A person is considered a MSU youth program participant if they’re under 18 and not enrolled or accepted for enrollment at MSU. Dually enrolled participants, that is, students who are in high school but who are also enrolled in MSU college courses, qualify if there is an overnight component.
MSU’s most recent efforts to protect minors in youth programs began in 2012 with a training for MSU Youth Program directors focused on identifying and reporting signs of child abuse. A policy established in 2013 outlines operational requirements for MSU Youth Programs. It’s continuing to evolve with revisions.
In 2016 a part-time Director of Youth Programs conducted a survey of Youth Programs at MSU and facilitated a Youth Protection Workshop to train MSU Youth Program Directors.
Recommendations from the MSU Office of Internal Audit and the part time Director of Youth Programs led to Chupak’s appointment as the new full-time Youth Programs Director in November 2017.
In Chupak’s role, he provides oversight for MSU youth programs, promotes compliance with Minimum Operational Requirements for Conducting University Youth Programs and further development of relevant policies, and conducts trainings and consultations for directors and coordinators of MSU youth programs.
MSU has over 127 faculty and staff working as directors or co-directors of MSU Youth Programs serving over 60,000 youth annually.
Some additional initiatives include:
Raising awareness about the presence of The MSU Youth Programs Office and the requirements for facilitating youth programs at MSU.
Adding a new policy that requires that all MSU youth programs register with the Office of the Youth Programs Director, including Youth Programs sponsored by external groups that are held at MSU facilities.
Efforts to ensure that MSU researchers who plan to work with youth are aware of relevant MSU Youth Program policies and adhere to them in their research.
When it comes to faculty research, Chupak is working with the Office of the Vice President for Research and Graduate Studies to direct researchers who plan to work with youth to contact Chupak’s office.
Some Current Efforts to Protect Minors in Youth Programs at MSU:
Chupak and MSU held the 2018 Youth Protection Workshop in March.
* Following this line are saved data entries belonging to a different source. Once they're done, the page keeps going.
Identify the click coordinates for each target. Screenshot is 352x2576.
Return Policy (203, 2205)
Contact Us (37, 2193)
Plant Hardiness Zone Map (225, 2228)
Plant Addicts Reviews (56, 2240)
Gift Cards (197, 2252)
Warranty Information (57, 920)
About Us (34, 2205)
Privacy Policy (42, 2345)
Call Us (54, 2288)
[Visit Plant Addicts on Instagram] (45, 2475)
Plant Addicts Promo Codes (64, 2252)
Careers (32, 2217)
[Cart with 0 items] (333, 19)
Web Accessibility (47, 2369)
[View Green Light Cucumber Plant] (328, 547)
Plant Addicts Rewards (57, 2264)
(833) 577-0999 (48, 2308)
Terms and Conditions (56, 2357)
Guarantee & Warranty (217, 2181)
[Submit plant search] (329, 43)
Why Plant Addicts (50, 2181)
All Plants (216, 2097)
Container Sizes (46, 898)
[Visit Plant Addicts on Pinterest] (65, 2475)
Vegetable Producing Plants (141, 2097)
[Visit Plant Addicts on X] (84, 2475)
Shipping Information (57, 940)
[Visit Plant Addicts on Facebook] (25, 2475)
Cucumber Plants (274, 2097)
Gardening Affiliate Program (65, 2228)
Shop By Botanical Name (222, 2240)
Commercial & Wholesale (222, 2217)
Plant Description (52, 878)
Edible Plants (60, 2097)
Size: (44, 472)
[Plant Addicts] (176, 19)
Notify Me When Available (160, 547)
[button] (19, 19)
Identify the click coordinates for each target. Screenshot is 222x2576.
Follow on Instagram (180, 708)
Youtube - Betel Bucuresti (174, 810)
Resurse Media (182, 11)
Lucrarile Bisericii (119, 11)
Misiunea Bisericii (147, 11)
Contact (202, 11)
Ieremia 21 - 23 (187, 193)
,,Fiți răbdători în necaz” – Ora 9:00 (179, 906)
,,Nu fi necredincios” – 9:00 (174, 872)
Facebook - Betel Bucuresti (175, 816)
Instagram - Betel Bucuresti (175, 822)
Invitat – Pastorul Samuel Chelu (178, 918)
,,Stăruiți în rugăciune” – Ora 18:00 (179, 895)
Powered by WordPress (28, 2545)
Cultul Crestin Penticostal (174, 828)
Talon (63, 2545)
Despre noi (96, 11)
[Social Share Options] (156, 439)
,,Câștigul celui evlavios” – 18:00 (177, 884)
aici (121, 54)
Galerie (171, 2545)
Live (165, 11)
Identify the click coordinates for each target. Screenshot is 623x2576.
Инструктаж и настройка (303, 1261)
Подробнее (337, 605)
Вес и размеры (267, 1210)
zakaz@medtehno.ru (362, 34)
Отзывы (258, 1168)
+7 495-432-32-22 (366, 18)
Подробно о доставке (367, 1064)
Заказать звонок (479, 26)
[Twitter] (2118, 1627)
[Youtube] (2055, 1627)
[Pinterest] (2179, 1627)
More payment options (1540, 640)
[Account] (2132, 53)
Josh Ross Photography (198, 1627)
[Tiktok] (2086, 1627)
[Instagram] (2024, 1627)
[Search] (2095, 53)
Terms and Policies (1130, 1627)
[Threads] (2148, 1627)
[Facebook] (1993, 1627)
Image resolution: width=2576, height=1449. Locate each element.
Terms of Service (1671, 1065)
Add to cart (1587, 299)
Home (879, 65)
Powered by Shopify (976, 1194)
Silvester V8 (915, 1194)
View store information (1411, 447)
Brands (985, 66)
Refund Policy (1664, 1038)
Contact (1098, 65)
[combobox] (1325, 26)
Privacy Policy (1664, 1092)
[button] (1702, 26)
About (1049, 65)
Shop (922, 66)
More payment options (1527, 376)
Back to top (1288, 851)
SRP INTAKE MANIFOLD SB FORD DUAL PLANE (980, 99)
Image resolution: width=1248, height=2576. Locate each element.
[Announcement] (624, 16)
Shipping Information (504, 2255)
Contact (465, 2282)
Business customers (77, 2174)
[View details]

The workshop has evolved to a one-day event involving campus experts educating about policies and practices in protecting youth in programs at MSU.
The team worked with MSU Police to hold a training on Surviving an Active Shooter and Acts of Violence. They worked with the Office of Inclusion and Intercultural Initiatives to provide a workshop for Youth Program Directors on Implicit Bias.
Currently they’re working on a training with Academic Human Resources on Behavioral Interviewing Practices for selecting staff and volunteers who can help to raise red flags on behaviors that may indicate the potential for child maltreatment.
On the horizon, MSU is looking to do more professional development on youth-related issues, such as cyber-bullying.
The policy for MSU Youth Programs is based on national best practices in youth protection. Chupak recently worked with Youth Programs Advisory Board and the Office of the General Counsel to update, strengthen, and clarify the Youth Programs policy. It’s more aligned with recent federal policy updates on limitations of one-on-one contact between minors and adults.
Chupak and his team are currently working to develop a process for youth programs to formally register with their office. The process provides a systematic approach for oversight, compliance, and support. They’re providing ongoing consultations for program directors as they prepare and facilitate youth programming activities. And program directors and coordinators are eager to comply with requirements and committed to provide safe experiences.